### Data supplied
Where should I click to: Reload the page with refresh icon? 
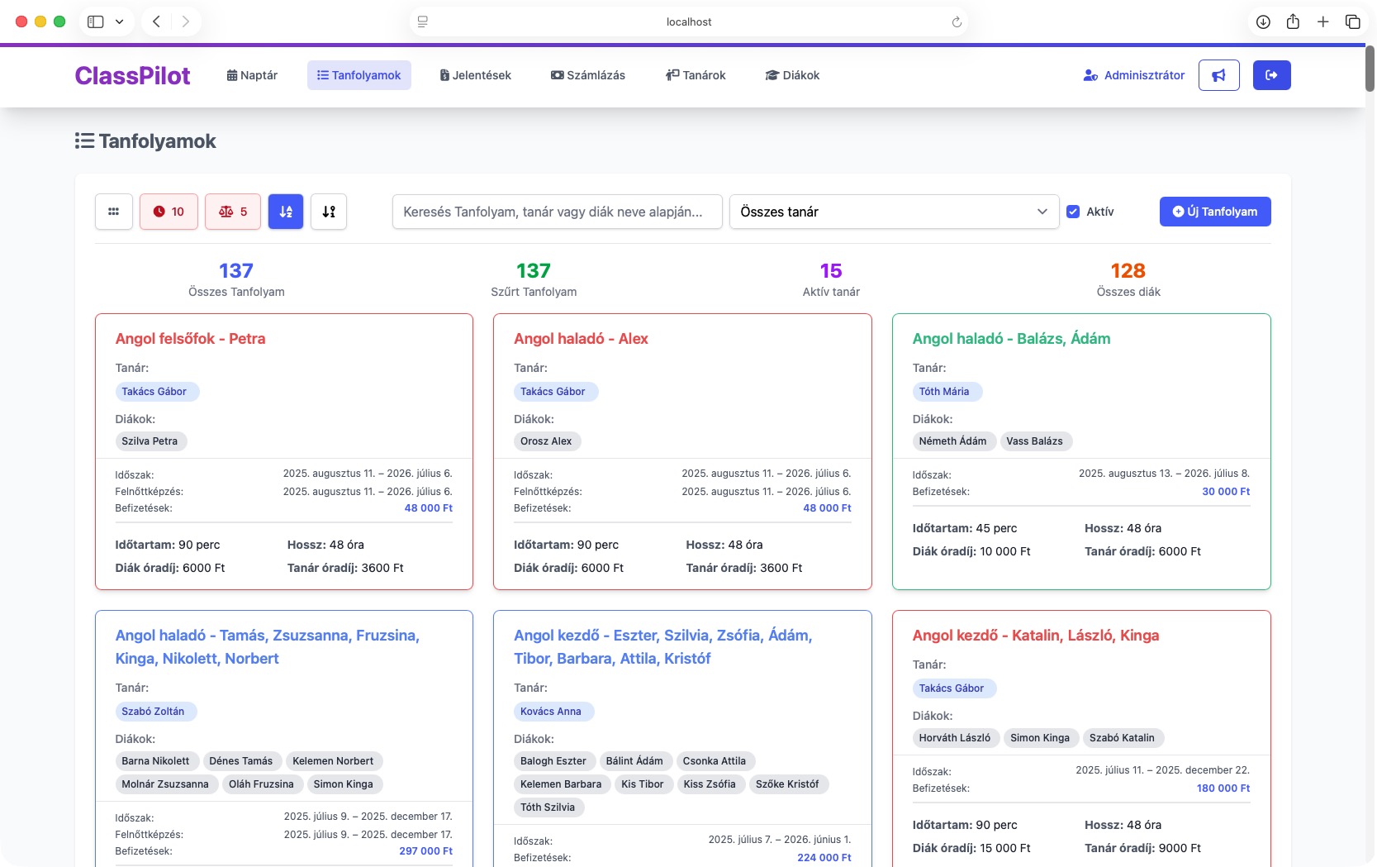pyautogui.click(x=957, y=22)
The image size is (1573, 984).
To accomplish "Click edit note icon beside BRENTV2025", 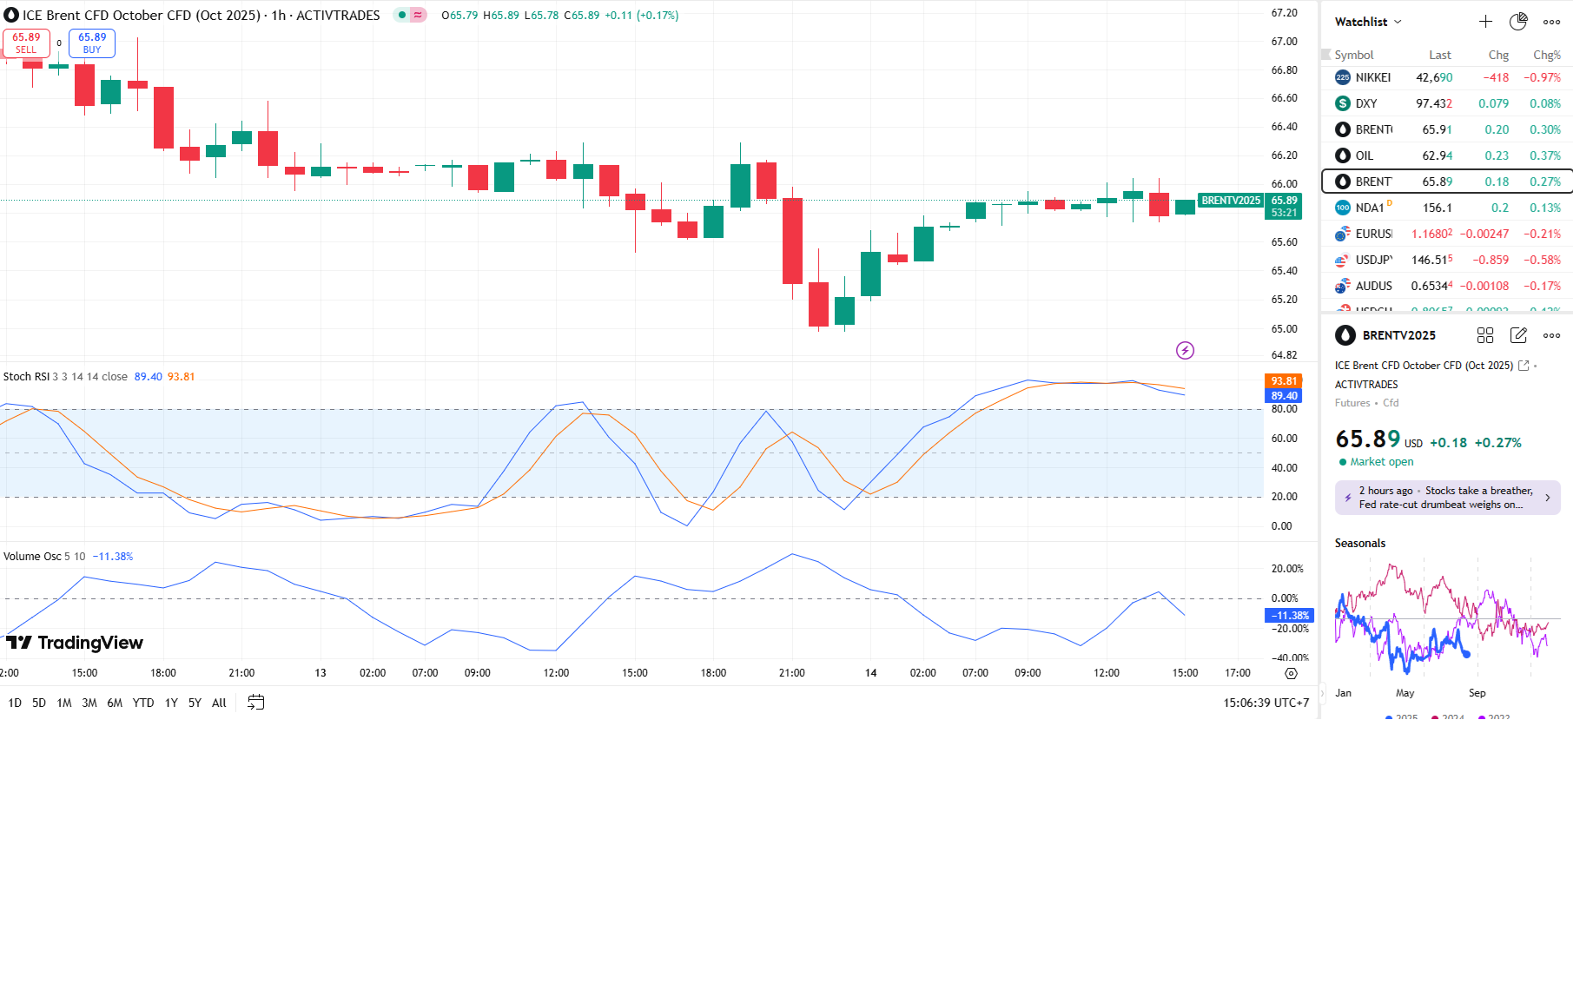I will pyautogui.click(x=1518, y=335).
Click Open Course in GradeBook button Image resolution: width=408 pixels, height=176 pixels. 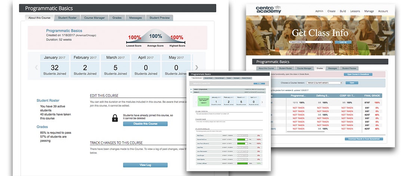[x=358, y=74]
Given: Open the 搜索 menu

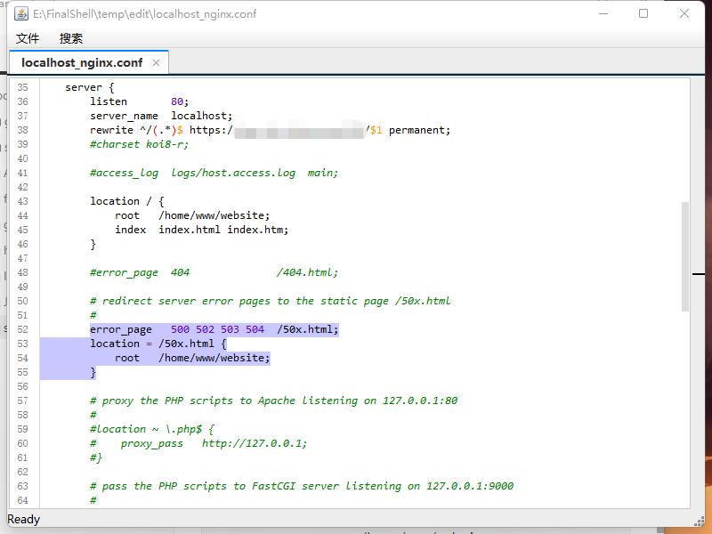Looking at the screenshot, I should point(71,38).
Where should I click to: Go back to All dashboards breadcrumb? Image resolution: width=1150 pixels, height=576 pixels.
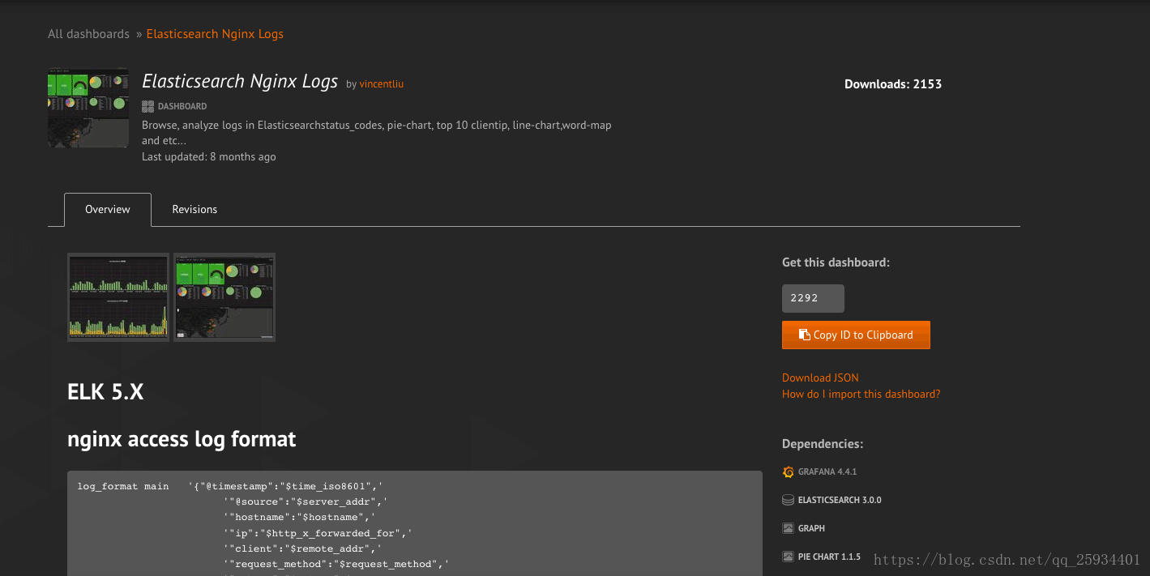pos(88,34)
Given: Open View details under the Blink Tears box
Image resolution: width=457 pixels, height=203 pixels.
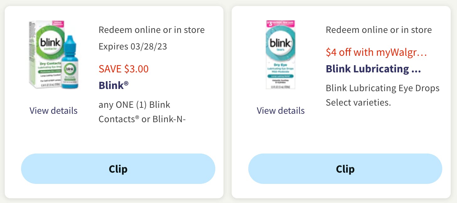Looking at the screenshot, I should click(281, 111).
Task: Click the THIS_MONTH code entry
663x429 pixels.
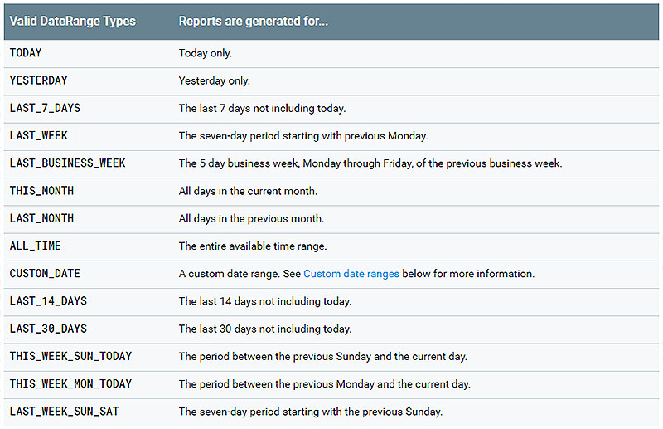Action: (x=41, y=191)
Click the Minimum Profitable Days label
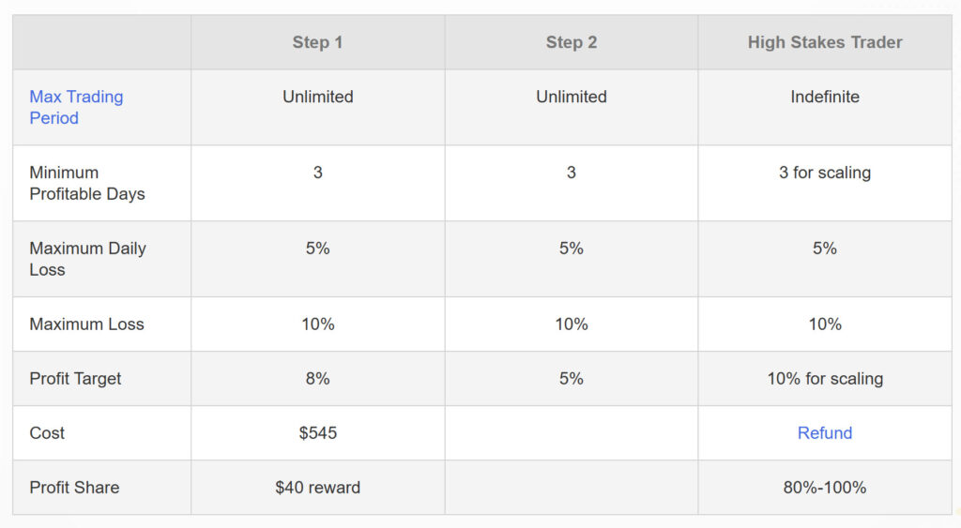 (x=87, y=183)
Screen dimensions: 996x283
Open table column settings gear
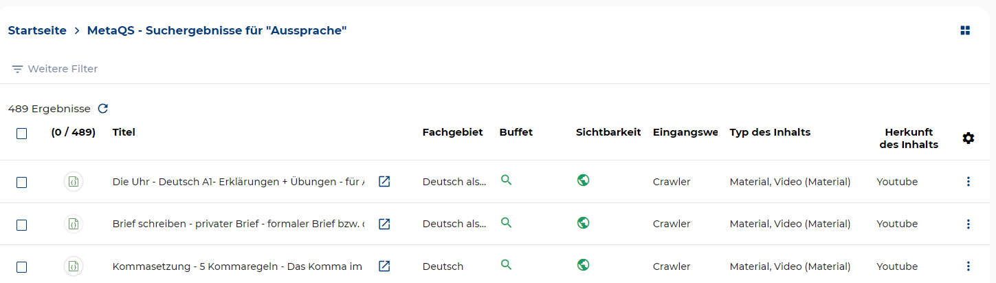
######
→ The task
Please render the records as a numbered list with blank lines left out, starting with the line that contains "Given: Open View" and going on through the line that contains "(x=87, y=183)", both included. Leave the pictures out of the answer.

→ Solution to this task
1. Given: Open View details under the Blink Tears box
2. Image resolution: width=457 pixels, height=203 pixels.
3. Looking at the screenshot, I should click(281, 111).
4. Task: Click the THIS_MONTH code entry
5. 663x429 pixels.
6. Action: (x=41, y=191)
7. Click the Minimum Profitable Days label
8.  (x=87, y=183)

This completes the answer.